Wednesday, July 4, 2012

training days

wow! The training is moving along. The school we are working with starts MSW in October, their faculty are here along with members of another school that has not yet started their BSW program so it is all new to them as well, they are learning by working with the first school faculty on developing  their syllabi. A good way to collaborate and build on existing relationships.  They had @11 syllabi to complete (aka start on and learn what one is) yesterday at 9am. By 3:30 today, they have just 1 left, for field. Great work! Tomorrow we finish discussing issues around the syllabi, move to the field for awhile, then go to the big challenge--what assignments, activities, etc can be done for each class.  That is going to be a challenge on several levels--I don't know what content they need as some course descriptions are very general, most of them have taught BSW so that's good, but they are not social workers, in other areas of academia, and I'm sure they would prefer if we gave them lecture notes and activities for all classes.  Thus comes the difference between me being the worker bee doing stuff for folks vs. being a consultant. I have collected over the years a lot of sample syllabi, activities, slide packs, rubrics, etc so hopefully these will help them get started.
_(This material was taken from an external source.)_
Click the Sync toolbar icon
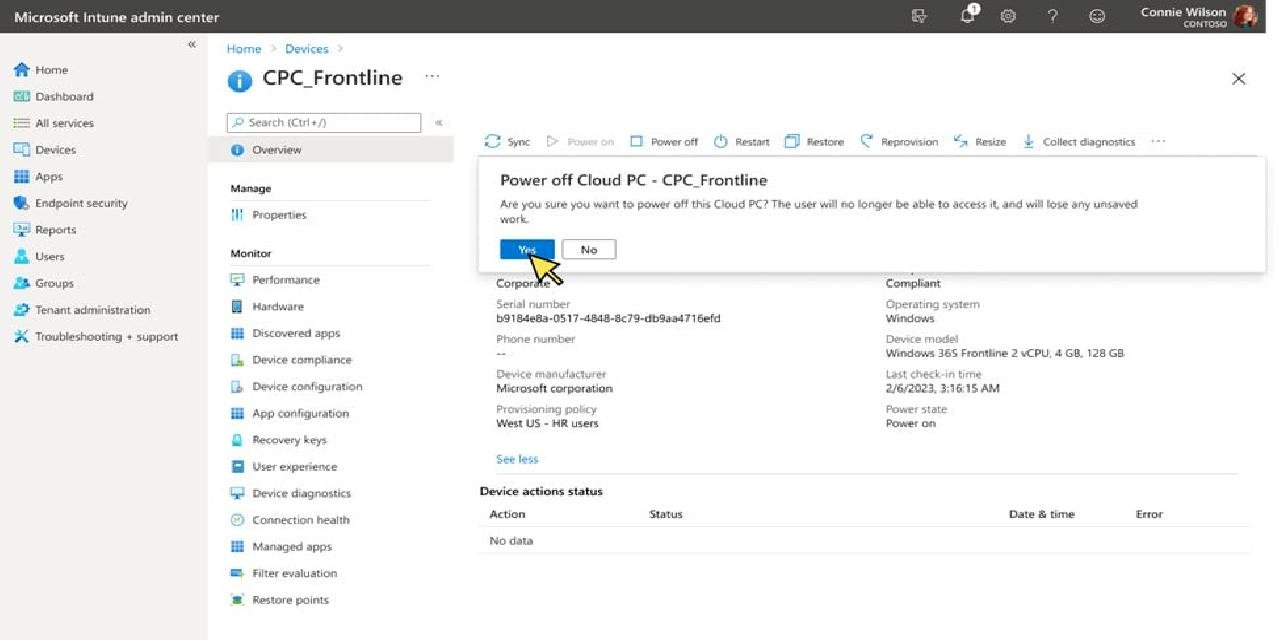Viewport: 1280px width, 640px height. coord(492,142)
So the last steps will be to let them peruse content materials I have and links to various websites to help them determine what feels comfortable and may work for them which will involve what fits the course, what fits their ability to teach in social work, and what fits their style of teaching.  I'm finding this very interesting, personally challenging--different meanings with same words. We discussed whether participation and attendance counts at all since many people miss many classes here for many good reasons (sick, no gas $, traffic, work, etc). It became a benchmark discussion, where I was talking about individual grades for individual participation one school discussed their use of what is to me a benchmark i.e. 80% of students in each class are present.  Also so similar to our conversations at home in the US about benchmarks, measures, competencies, and practice behaviors. Two to 3 more days to go.